This article originally appeared on TechCrunch.
Amazon’s cloud services giant Amazon Web Services (AWS) is getting into the encrypted messaging business. The company has just announced that it has acquired secure communications service Wickr — a messaging app that has geared itself towards providing services to government and military groups and enterprises. It claims to be the only “collaboration service” that meets security criteria set out by the NSA.
AWS will continue operating Wickr as is, and offer its services to AWS customers, “effective immediately,” notes a blog post from Stephen Schmidt, the VP and CISO for AWS, announcing the news.
Financial terms were not disclosed in the short announcement. Wickr had raised just under $60 million in funding, according to PitchBook data (it also notes a valuation of under $30 million but that seems to be a very old estimate). Meanwhile, Amazon’s cloud and enterprise division, AWS, has been a juggernaut for the e-commerce and services giant. AWS posted revenues of $13.5 billion last quarter, up 32% year-on-year, with net income of $8.1 billion.
Amazon’s purchase of a messaging product geared at providing secure services to government bodies is coming at a time when the company continues to be embroiled in a dispute around the JEDI contract, a $10 billion deal to provide services to the U.S. that Microsoft was granted during the Trump administration.
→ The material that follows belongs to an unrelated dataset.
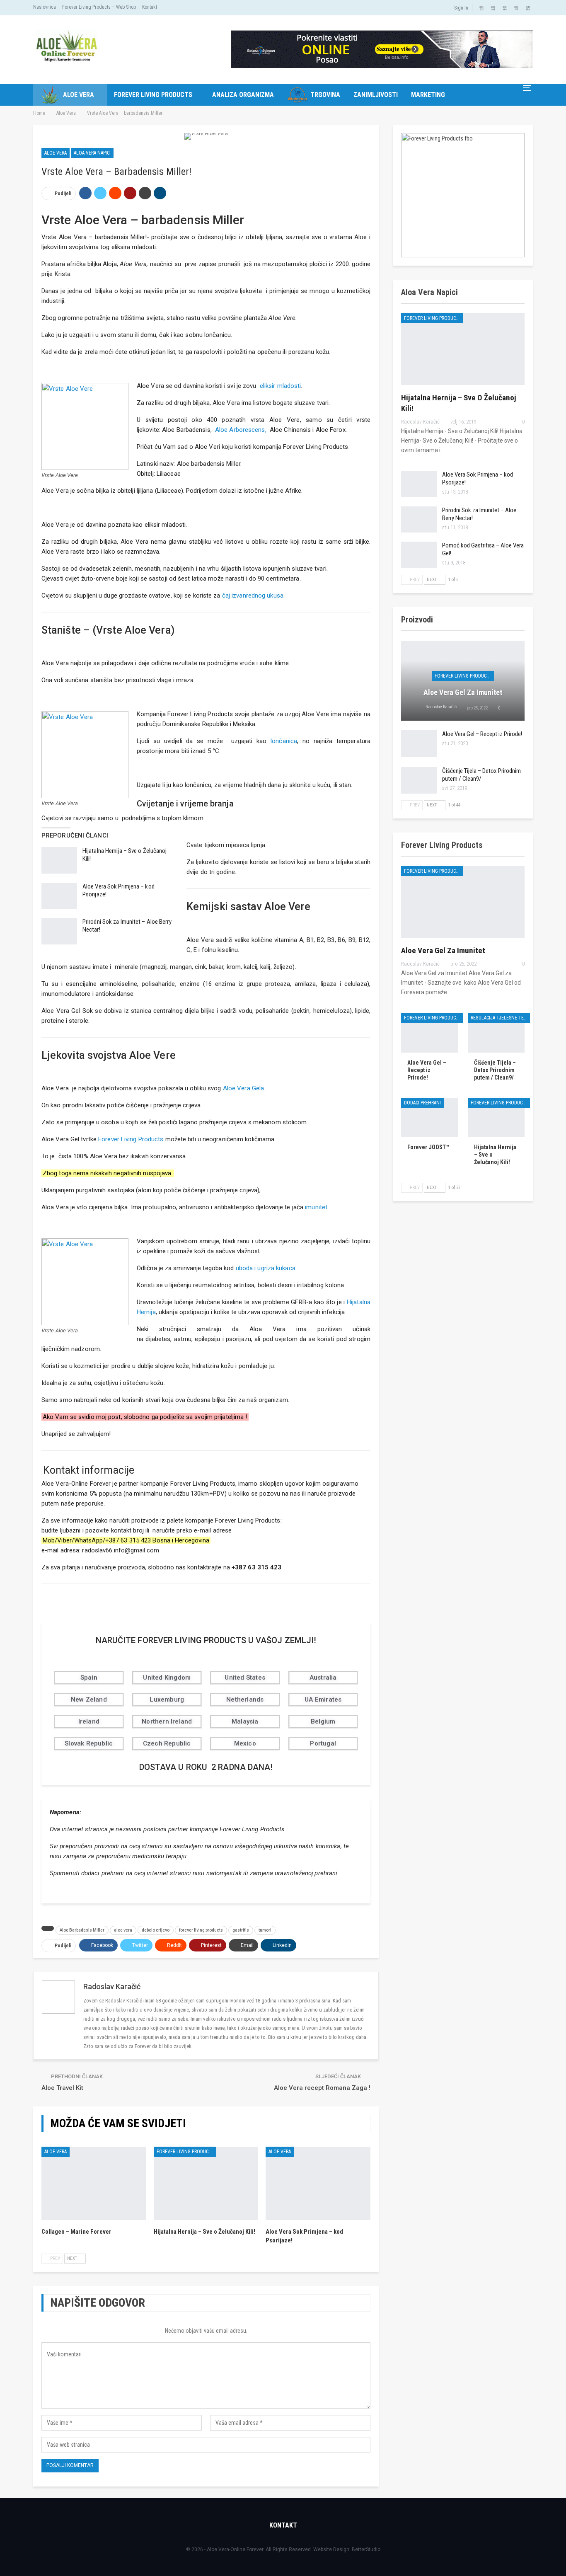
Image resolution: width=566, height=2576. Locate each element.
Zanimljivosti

It’s unclear if this is part of Amazon’s effort to build out more infrastructure and services to flesh out its own offerings, or simply a sign that it will continue to court that market, with or without JEDI in its pocket.
The move also suggests that Amazon could be planning to make a bigger push into the messaging space — some might say a long-awaited move from the company.
The AWS division currently offers communications service Chime, which enables organizations to meet, chat, and place business calls. But it’s a little-known product that’s failed to have the impact of rival services Slack or Microsoft Teams, and it doesn’t focus on end-to-end encryption as Wickr does.
Amazon was reportedly working on a messaging product as far back as 2017, although that appeared to be geared more to consumers. The company also owns a number of social media patents.
Fast forward to 2021, and there are a million other considerations around messaging that wouldn’t have been key factors in 2017, such as encryption and other privacy-saving features. And messaging in general has grown increasingly sophisticated.
There are four areas in particular where Amazon might be interested in playing here: (1) to offer Wickr as a business service, continuing how it is used today; (2) building “messaging-as-a-service” for other companies to use in their apps a la other AWS services; (3) build a consumer messaging app on top of the Wickr infrastructure; (4) more services connected to Echo, expanding more features around a bigger social commerce/interactive play. Or, all of the above.
Commenting on the acquisition, Stephen Schmidt, AWS CISO, said: “The need for this type of secure communications is accelerating. With the move to hybrid work environments, due in part to the Covid-19 pandemic, enterprises and government agencies have a growing desire to protect their communications across many remote locations. Wickr’s secure communications solutions help enterprises and government organizations adapt to this change in their workforces and is a welcome addition to the growing set of collaboration and productivity services that AWS offers customers and partners.”
In a notice on its website, Wickr said: “From our founding ten years ago, we have grown to serve organizations across a wide range of industries, all over the world. Together with AWS, we look forward to taking our solutions to the next level for our customers and partners.”
Wickr, which was founded in 2011 and is based in San Fransisco, describes itself as the “most secure” video conferencing and collaboration platform. Unlike other collaboration tools, which encrypt messages as they travel from a user’s device to a company’s servers but store those communications in an unencrypted state, Wickr uses end-to-end encryption which means that only people on either end of a conversation can decrypt and read messages.
Wickr also offers users an ephemeral messaging feature, which allows users to set self-destruction timers for as short as a few seconds.
The company has recently made a big push into the enterprise as a result of the mass shift to online communications. In February this year Wickr launched ‘Global Federation’, a feature that enables enterprise and government entities to securely communicate using end-to-end encryption with mission-critical partners outside of their network.